L'empereur Alexandre ne fut pas longtemps sans montrer à quel point il était étonné de la marche que l'on suivait dans les affaires intérieures de la France. C'était un embarras de plus. Il recevait ses impressions des libéraux les plus ardents, qu'il voyait habituellement. Je crus devoir après son départ pour l'Angleterre, d'où son projet était de revenir à Paris, lui écrire la lettre suivante. Elle a pu lui faire faire quelques réflexions, s'il l'a retrouvée, en 1823, dans son portefeuille[127].
LE PRINCE DE BÉNÉVENT A L'EMPEREUR ALEXANDRE.
«Paris, le 13 juin 1814.
»Sire,
»Je n'ai point vu Votre Majesté avant son départ, et j'ose lui en faire un reproche dans la sincérité respectueuse du plus tendre attachement.
»Sire, des relations importantes vous livrèrent, il y a longtemps, mes secrets sentiments. Votre estime en fut la suite; elle me consola pendant plusieurs années, et m'aida à soutenir de pénibles épreuves; je démêlai d'avance votre destinée, et je sentis que je pourrais, tout Français que j'étais, m'associer un jour à vos projets, parce qu'ils ne cesseraient point d'être magnanimes.
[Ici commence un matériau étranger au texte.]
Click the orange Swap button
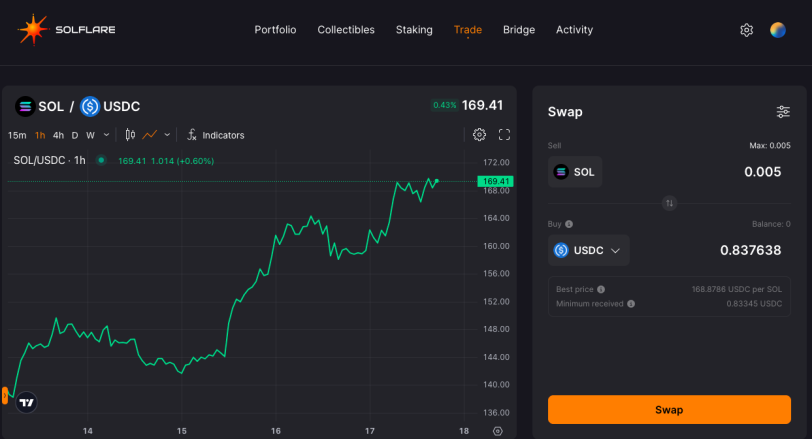The height and width of the screenshot is (439, 812). point(669,409)
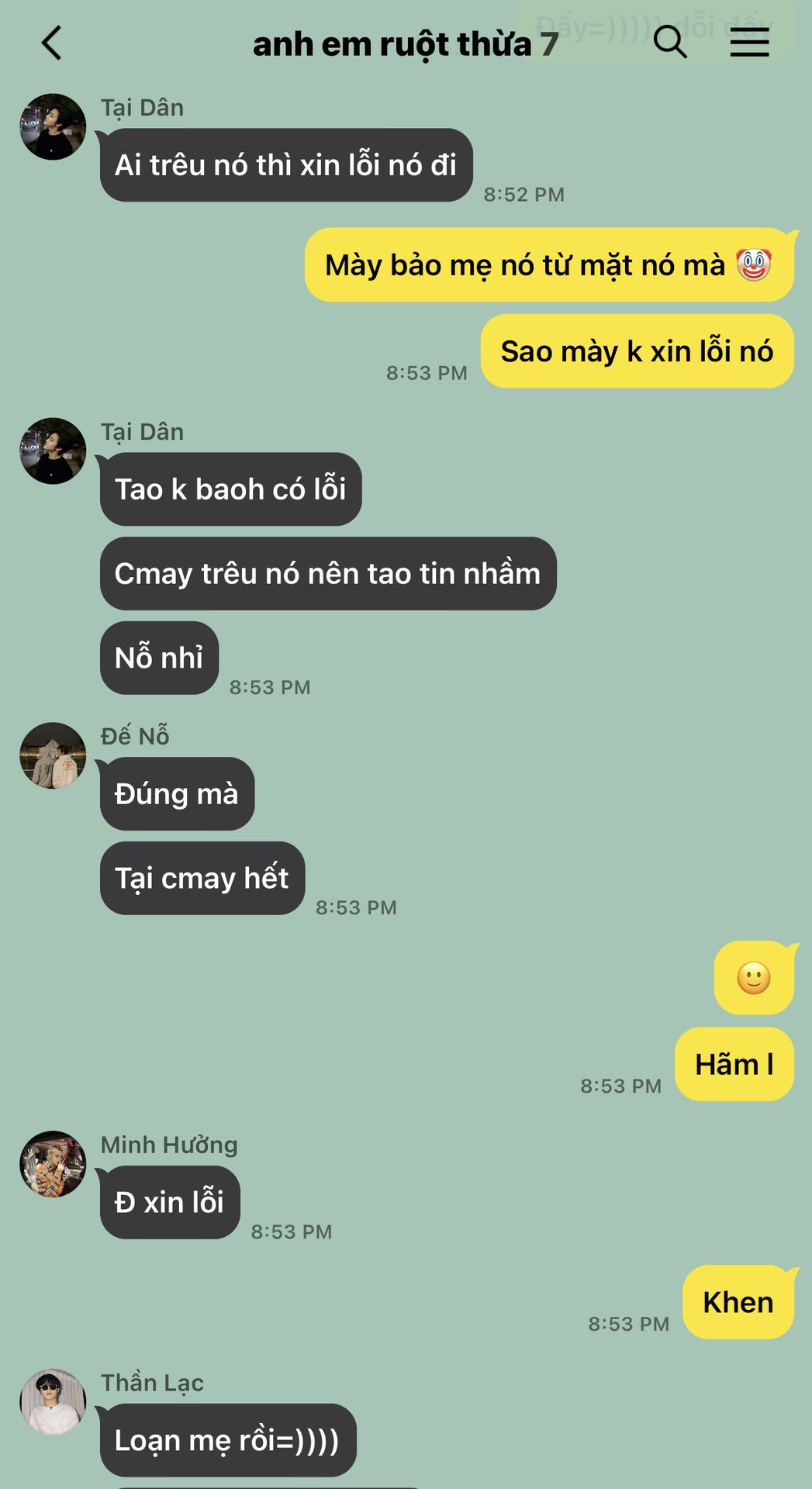Open Minh Hưởng's avatar
812x1489 pixels.
click(53, 1164)
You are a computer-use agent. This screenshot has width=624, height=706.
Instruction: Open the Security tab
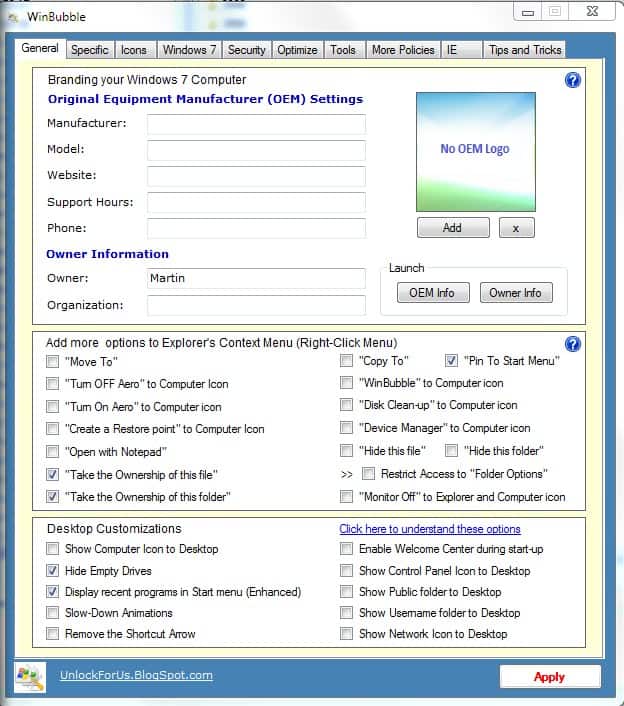(246, 50)
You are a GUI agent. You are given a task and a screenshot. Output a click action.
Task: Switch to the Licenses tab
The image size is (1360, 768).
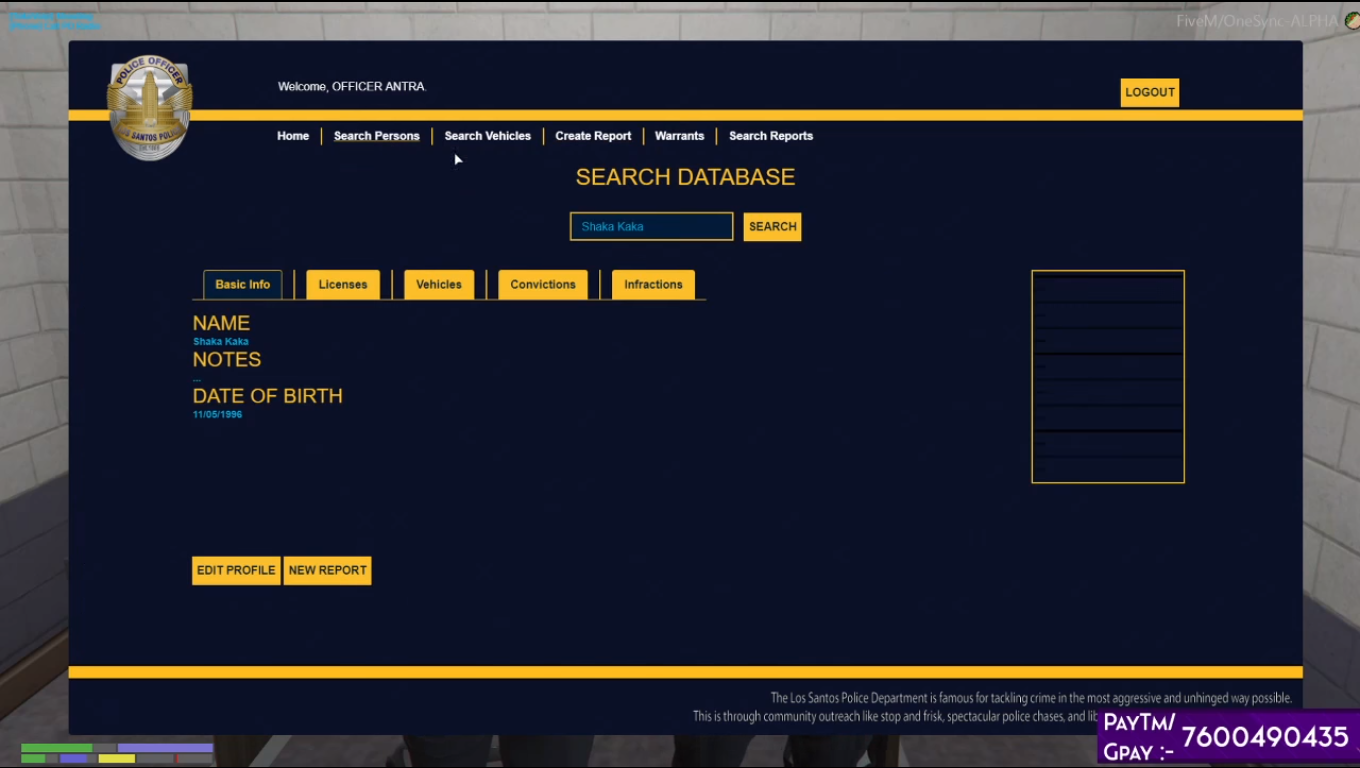coord(342,284)
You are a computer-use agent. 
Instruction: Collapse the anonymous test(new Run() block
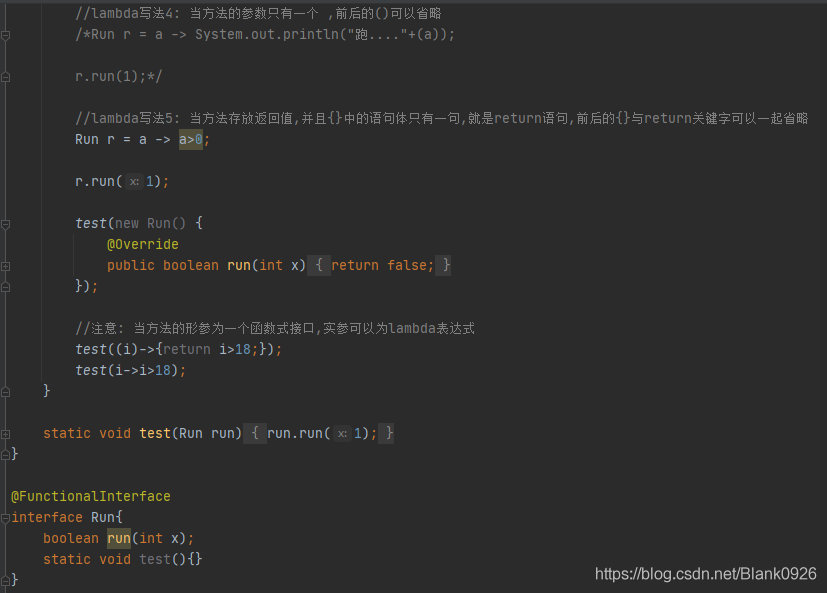(x=6, y=224)
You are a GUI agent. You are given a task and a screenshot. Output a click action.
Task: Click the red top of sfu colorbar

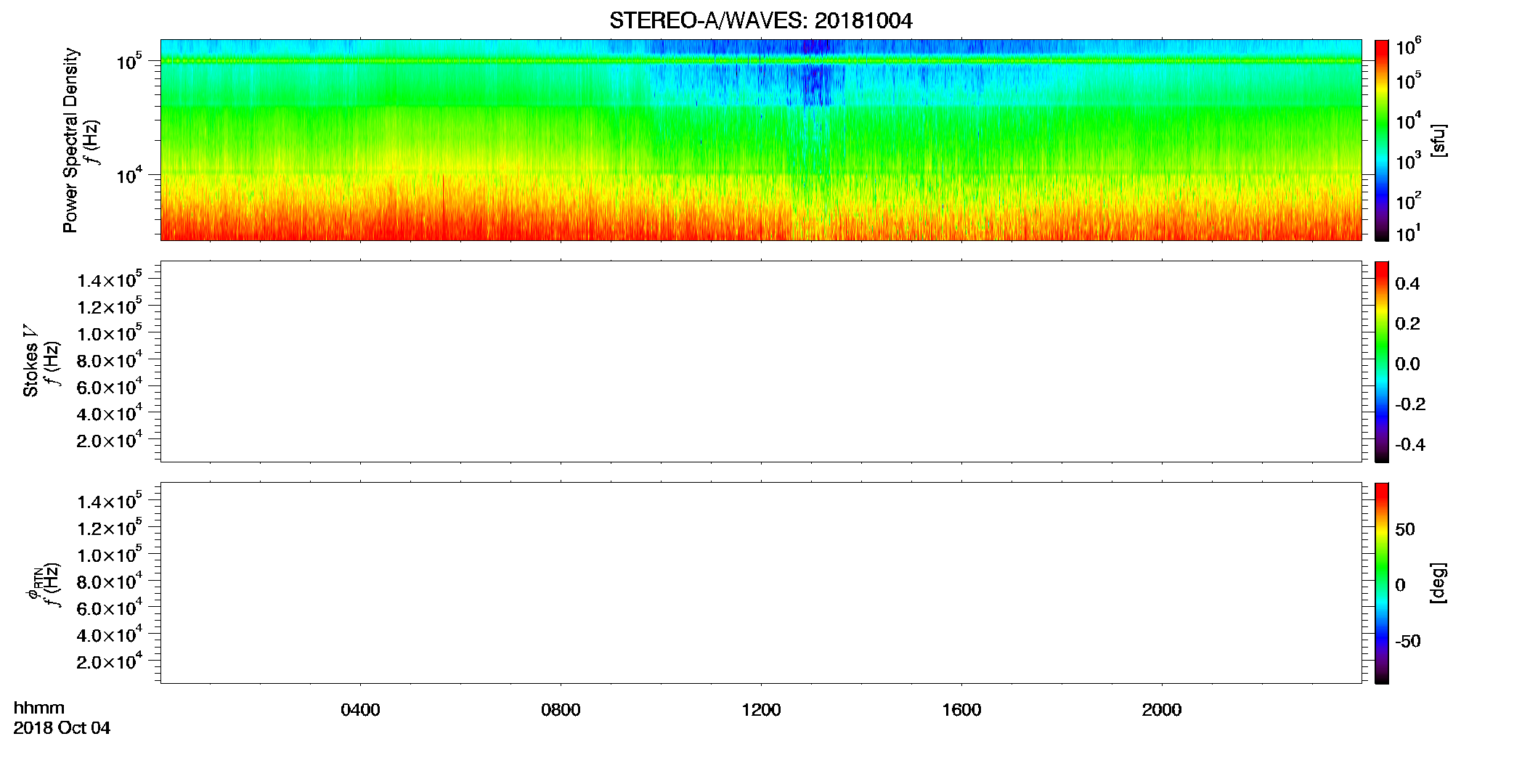pos(1381,45)
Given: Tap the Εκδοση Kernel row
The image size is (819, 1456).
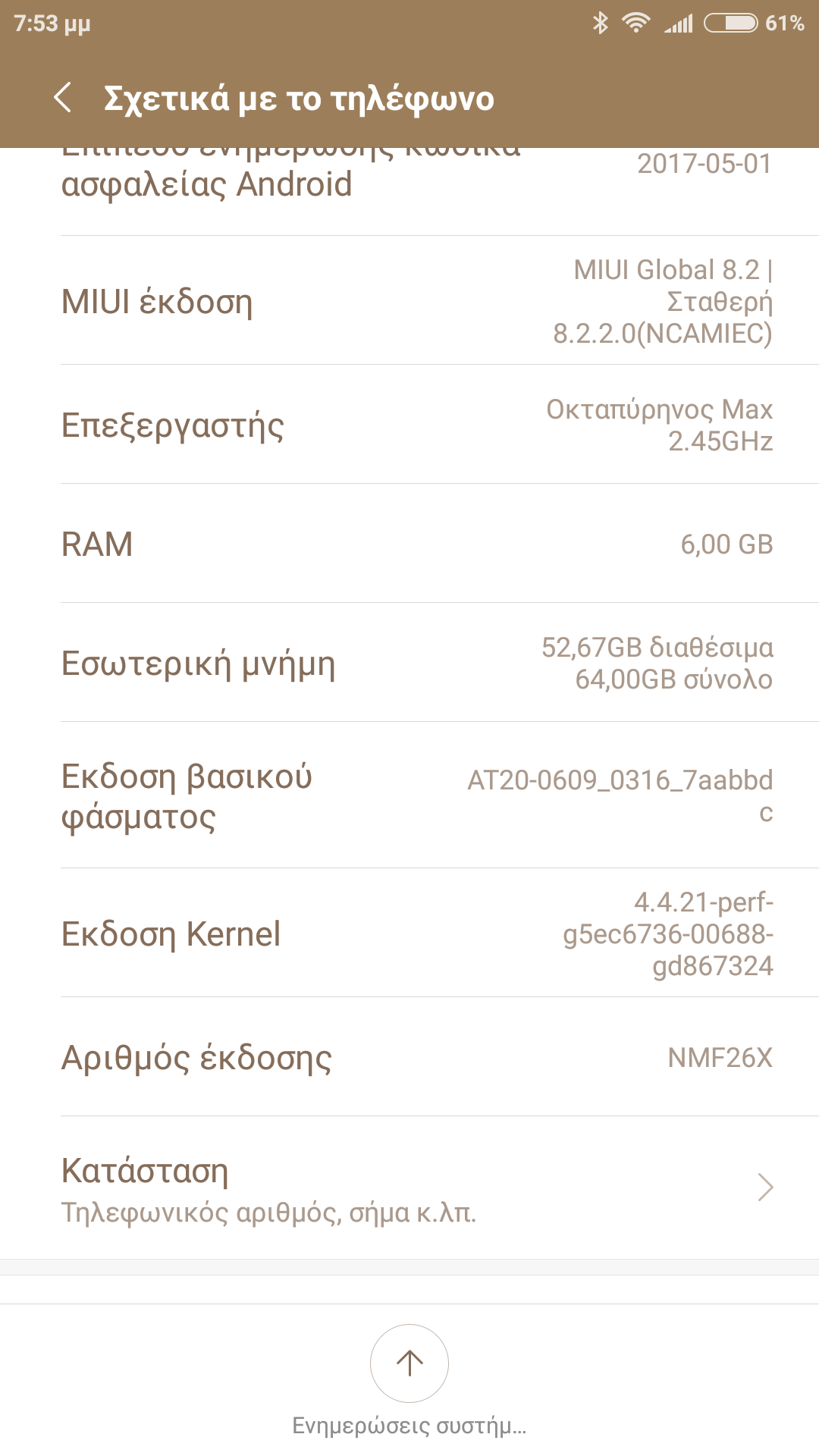Looking at the screenshot, I should 410,934.
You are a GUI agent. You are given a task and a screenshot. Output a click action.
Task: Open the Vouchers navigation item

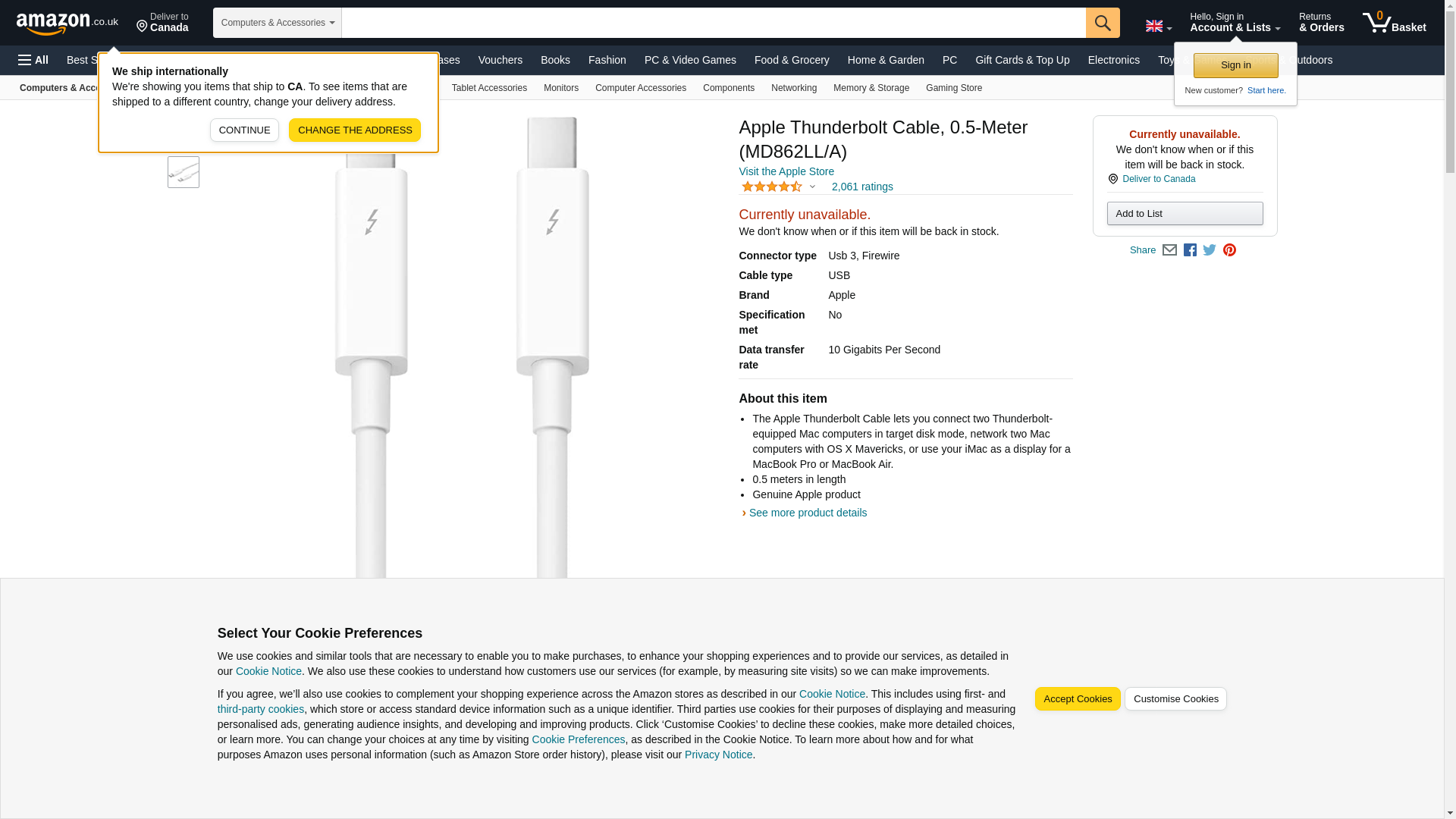tap(500, 60)
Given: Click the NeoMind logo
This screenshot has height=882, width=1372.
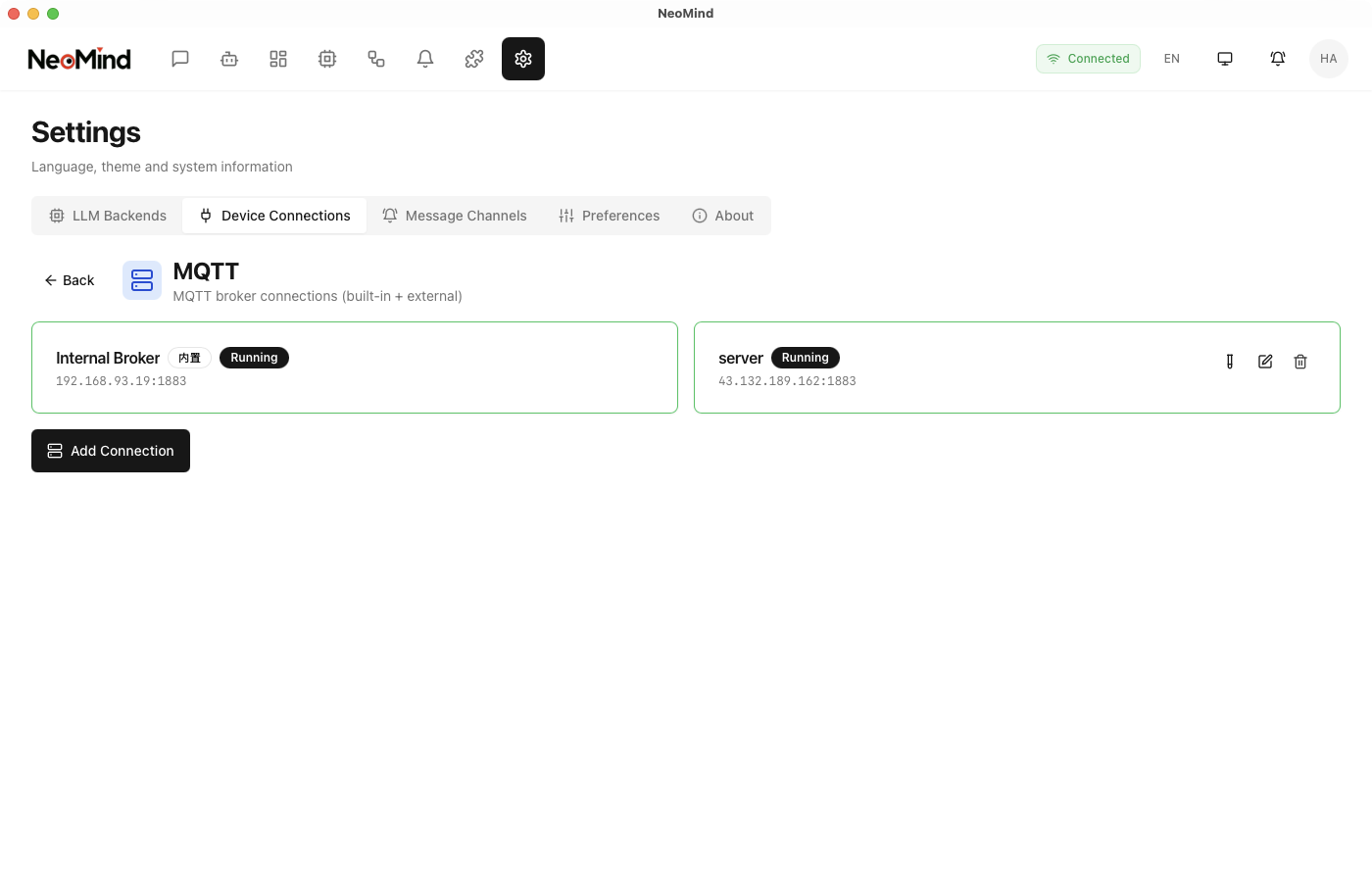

Vous l'avez remplie tout entière, cette belle destinée; si je vous ai suivi dans votre noble carrière, ne me privez point de ma récompense; je le demande au héros de mon imagination, et j'ose ajouter, de mon cœur.
Vous avez sauvé la France; votre entrée à Paris a signalé la fin du despotisme; quelles que soient vos secrètes observations, si vous y étiez encore appelé, ce que vous avez fait, il faudrait le faire encore; car vous ne pourriez manquer à votre gloire, quand même vous croiriez avoir entrevu la monarchie disposée à ressaisir un peu plus d'autorité que vous ne le croyez nécessaire, et les Français négliger le soin de leur indépendance. Après tout, que sommes-nous encore, et qui peut se flatter, à la suite d'une pareille tourmente, de comprendre en peu de temps le caractère des Français? N'en doutez pas, Sire, le roi que vous nous avez reconquis, s'il veut nous donner des institutions utiles, sera obligé, en y mêlant quelques précautions, de chercher dans son heureuse mémoire ce que nous étions autrefois, pour bien juger de ce qui nous convient. Détournés par une sombre oppression de nos habitudes nationales, nous paraîtrons longtemps étrangers au gouvernement qu'on nous donnera.